The 2010 Games may be three years away but people are already curious about when they can get tickets, and how much they will cost.

Olympic organizers said they are close to being able to tell people what they want to know this week at the release of the business plan for the 2010 Winter Olympic and Paralympic Games.

But they’re not quite there yet.

Dave Cobb, executive vice president of marketing revenue and communications for VANOC, said organizers hope that tickets will be available to the public just before the 2008 Beijing Summer Games in China.

And, he said, while some tickets will be priced at the upper end of the price scale Games organizers are committed to offering affordable ticket prices.

“There will be a range,” he said, adding that on average 70 per cent of the tickets at a venue will be available to the public.

There will also be many more seats available to the big-ticket items, such as hockey and figure skating, because the indoor Vancouver venues are much larger than at other Winter Games.

That means, said Cobb, that some scaling of prices can happen where the most expensive seats will subsidize the price of others further away from the action.

“Because we have so many seats we think we will have a nice range that will be affordable for most people to get to a game,” said Cobb.

Said John Furlong, VANOC’s CEO: “The goal of the whole project is to have ticket pricing that allows us to achieve the revenue but makes it possible for any person who wants to go to the Games to be able to afford to buy a ticket.”

The prices cannot be released until after the International Olympic Committee has given them the thumbs up.

VANOC is in discussions with three ticket service providers and one of the key elements to making a deal will be the ability of the company to put tickets into the hands of people who want to go to events that same date.

“…One of the primary things we are telling them is that they have to demonstrate to us that they have systems and software that will allow that last minute exchange of tickets.

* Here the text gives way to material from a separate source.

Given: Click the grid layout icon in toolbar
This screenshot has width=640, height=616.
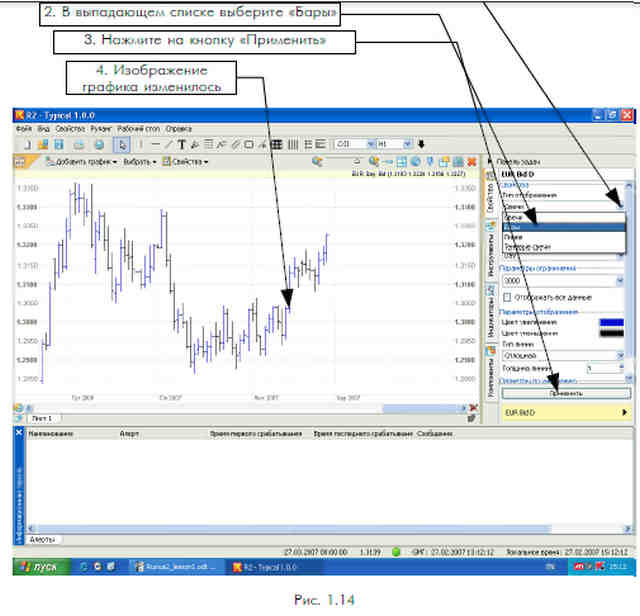Looking at the screenshot, I should [x=277, y=145].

The technology is certainly there now,” said Cobb.

“But we are also talking to sponsors, the international federations, the National Olympic Committees, to make sure that, although they have to pay for their tickets, we want to make sure they order what they need, and that they don’t over-order and return tickets.”

That’s a lesson VANOC took from the Torino Games where venue seats were often empty because unused tickets could not be given to people who wanted to go.

“What we saw in Torino, where sometimes tickets were given or sold and the seat was not taken, is not good for anyone,” said Furlong.

“It is not good for the image of the Games, it is not good for the athletes, and that is just something that we are not going to let happen to us.”

VANOC has done considerable research into ticketing and according to the business plan expects to make $231.9 million in sales. That means they will have to sell 90 per cent of the seats overall.

Furlong believes it’s a reasonable target.

“We have gone and tested the marketplace… and asked what were Canadians going to do, who was planning to come and where would they come from, and we were quite frankly stunned (at the response) even this far out,” he said.

“Two things are driving this — there is a belief across the country that we are genuinely trying to share the Games with the county and the second thing is there is a belief that we are going to have the best team in the world by 2010 and people want to be there themselves to see it, so I think it looks very promising.”